Lash’s track selection includes four original compositions that meld his interests in contemporary classical and avant-jazz, plus new arrangements of pieces by Cecil Taylor and 14th century French composer Jean Solage. But it gets underway with an unremarkable introductory improv titled “Puddle Ripple”, all done and dusted in under two minutes.
The open-form intro serves mainly to underline the surprisingly cool pulse that keeps Lash’s “Mr. S.B.” in tight focus. The leader claims an early nimble-fingered solo spot, and his leanness of expression rubs off on the following passage of guitar trioism: it’s only when Tejero also steps up that any friction’s raised.
Ward’s eccentric but convincing take on Solage’s “Fumeux Fume” is a radical recasting of the a cappella original, but it retains the essence of its late mediaeval flavour, at least until Carmona’s rousing percussive flourish at the end.
The following sequence shows Ward’s range: “Pálpito” (04:57) is a simmering shimmer of barely suppressed tension, with Ward’s guitar grinding and chafing at the restraint while the freer Tejero circular-breathes in linear trills; “Unbeknownst” a perky, two minute long duet for sax and clarinet; and “Slailing” (05:56) a very quiet meditation on grounded arco bass lines – at least until the rude interruption of Ward’s lacerative guitar, introducing a bracing dose of fractious quartet aggression.
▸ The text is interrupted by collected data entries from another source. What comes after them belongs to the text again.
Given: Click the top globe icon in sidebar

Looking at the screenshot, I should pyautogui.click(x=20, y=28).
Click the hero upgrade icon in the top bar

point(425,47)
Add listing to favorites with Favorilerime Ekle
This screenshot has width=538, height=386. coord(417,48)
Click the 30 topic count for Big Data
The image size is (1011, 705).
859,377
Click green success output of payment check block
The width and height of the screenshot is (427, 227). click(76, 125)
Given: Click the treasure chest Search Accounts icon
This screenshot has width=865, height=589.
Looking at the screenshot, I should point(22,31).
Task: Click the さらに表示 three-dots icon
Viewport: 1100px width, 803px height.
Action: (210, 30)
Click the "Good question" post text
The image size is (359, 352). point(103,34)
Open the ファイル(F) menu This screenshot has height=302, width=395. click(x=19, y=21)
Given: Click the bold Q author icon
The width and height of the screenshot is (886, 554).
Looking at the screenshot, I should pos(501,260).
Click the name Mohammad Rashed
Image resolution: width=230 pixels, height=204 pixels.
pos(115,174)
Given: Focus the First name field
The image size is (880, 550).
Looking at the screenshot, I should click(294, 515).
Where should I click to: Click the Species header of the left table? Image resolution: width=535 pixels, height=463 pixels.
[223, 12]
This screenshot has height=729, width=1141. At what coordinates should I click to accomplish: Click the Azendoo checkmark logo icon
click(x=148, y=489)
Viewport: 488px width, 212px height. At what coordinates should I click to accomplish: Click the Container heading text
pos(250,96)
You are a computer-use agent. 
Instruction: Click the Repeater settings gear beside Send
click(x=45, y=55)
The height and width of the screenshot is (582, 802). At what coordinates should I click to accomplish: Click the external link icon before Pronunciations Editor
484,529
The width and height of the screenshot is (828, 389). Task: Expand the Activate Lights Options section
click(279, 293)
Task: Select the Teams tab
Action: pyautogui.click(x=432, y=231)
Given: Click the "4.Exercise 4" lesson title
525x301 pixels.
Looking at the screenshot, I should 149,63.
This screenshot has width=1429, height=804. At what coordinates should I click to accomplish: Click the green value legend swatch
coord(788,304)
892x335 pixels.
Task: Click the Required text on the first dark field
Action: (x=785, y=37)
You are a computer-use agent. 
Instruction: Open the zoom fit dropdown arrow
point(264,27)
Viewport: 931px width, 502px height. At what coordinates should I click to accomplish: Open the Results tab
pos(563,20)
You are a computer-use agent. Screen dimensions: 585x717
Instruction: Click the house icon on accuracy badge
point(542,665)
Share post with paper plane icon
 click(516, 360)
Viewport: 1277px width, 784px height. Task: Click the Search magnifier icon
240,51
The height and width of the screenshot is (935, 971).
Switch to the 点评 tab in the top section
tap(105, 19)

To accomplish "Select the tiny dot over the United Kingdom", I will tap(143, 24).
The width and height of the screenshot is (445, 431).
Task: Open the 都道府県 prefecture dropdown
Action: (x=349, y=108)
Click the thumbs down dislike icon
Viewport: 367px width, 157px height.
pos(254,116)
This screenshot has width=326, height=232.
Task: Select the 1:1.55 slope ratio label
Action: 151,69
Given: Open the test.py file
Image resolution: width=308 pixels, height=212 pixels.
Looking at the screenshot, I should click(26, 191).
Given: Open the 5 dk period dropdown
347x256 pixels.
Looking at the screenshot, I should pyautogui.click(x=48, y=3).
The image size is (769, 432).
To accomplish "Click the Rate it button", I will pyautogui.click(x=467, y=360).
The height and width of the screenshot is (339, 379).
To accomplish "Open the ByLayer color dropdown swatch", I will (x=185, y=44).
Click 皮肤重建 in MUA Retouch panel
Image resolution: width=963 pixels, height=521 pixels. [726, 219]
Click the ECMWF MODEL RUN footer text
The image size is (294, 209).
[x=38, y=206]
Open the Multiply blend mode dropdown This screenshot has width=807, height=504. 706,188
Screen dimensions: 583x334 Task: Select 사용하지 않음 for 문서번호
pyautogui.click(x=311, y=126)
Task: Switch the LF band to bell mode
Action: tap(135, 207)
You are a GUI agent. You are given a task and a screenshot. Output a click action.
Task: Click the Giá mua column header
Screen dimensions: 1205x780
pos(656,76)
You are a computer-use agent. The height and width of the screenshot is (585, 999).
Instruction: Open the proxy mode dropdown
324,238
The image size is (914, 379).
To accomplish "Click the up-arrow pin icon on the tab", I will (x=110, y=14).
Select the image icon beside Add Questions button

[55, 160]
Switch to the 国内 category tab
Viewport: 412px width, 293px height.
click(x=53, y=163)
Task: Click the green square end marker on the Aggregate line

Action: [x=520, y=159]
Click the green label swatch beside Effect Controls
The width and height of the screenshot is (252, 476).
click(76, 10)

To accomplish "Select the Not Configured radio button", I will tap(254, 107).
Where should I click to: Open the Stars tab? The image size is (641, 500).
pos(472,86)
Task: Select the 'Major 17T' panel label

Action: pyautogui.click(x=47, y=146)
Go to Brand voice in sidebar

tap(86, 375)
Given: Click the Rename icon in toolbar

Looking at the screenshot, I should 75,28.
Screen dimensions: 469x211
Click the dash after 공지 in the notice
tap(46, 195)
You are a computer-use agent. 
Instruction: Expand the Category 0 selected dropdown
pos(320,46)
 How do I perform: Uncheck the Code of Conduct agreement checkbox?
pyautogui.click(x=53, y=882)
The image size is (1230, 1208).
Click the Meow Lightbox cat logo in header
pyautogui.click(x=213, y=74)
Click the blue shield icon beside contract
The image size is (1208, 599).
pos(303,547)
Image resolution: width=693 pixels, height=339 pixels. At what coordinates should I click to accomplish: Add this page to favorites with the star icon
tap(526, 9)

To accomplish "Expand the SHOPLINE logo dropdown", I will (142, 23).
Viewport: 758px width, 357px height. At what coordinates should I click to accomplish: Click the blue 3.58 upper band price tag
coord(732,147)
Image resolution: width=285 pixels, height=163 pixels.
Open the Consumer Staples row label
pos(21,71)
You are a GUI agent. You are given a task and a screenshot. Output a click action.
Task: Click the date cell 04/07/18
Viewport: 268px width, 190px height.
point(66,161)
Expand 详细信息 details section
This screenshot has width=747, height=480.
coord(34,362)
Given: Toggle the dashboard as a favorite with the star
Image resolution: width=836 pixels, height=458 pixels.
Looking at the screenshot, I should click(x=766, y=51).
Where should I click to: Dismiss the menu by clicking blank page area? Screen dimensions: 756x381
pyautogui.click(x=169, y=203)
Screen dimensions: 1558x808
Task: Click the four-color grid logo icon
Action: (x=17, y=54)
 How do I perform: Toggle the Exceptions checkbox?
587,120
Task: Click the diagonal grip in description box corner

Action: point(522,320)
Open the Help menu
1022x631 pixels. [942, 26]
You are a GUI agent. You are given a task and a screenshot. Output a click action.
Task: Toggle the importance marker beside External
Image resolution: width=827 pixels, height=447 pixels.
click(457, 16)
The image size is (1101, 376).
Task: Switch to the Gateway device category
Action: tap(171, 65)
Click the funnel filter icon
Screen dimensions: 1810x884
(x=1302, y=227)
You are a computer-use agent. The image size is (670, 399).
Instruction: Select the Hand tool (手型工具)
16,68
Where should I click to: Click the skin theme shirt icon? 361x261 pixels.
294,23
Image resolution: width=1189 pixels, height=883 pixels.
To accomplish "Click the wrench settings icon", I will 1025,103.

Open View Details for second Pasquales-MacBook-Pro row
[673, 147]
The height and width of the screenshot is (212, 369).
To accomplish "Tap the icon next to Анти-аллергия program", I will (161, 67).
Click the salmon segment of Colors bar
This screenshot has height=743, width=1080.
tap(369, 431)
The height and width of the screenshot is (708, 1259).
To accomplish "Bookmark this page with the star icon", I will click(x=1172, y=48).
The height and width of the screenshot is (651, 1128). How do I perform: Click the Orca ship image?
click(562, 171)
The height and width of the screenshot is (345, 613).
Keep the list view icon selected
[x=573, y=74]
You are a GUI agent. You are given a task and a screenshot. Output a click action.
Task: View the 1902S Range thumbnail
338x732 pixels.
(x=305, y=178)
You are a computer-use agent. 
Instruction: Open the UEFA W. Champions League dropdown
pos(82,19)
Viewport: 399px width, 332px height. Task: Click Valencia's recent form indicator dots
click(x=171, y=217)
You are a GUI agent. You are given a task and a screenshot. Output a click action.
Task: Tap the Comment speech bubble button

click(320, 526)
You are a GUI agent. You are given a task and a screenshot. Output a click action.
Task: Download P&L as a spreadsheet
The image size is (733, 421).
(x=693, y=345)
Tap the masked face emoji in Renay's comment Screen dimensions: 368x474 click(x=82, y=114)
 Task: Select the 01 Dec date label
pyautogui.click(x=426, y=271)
The album’s highlight is its 15 minute closing number, “Mixed, Mixed”, which is Cecil Taylor’s “Mixed” recast. The original first appeared on a 1961 Impulse! album, Into the Hot, which was credited to The Gil Evans Orchestra – despite Evans had nothing whatsoever to do with the writing, arrangement or performance by an expanded Cecil Taylor Unit.
Tejero begins his telling of the theme in classic jazz mode, but his tone sours as his backing slips from respect for tradition into something much more rudely abrasive, a prickly, kinetic improvisation, and then a passage of nuanced stillness. And so it goes, the quartet cycling fluidly through a range of modes at greater or lesser intensities. But it coheres, somehow, and ends on a sweet note of complete and unreserved calmness.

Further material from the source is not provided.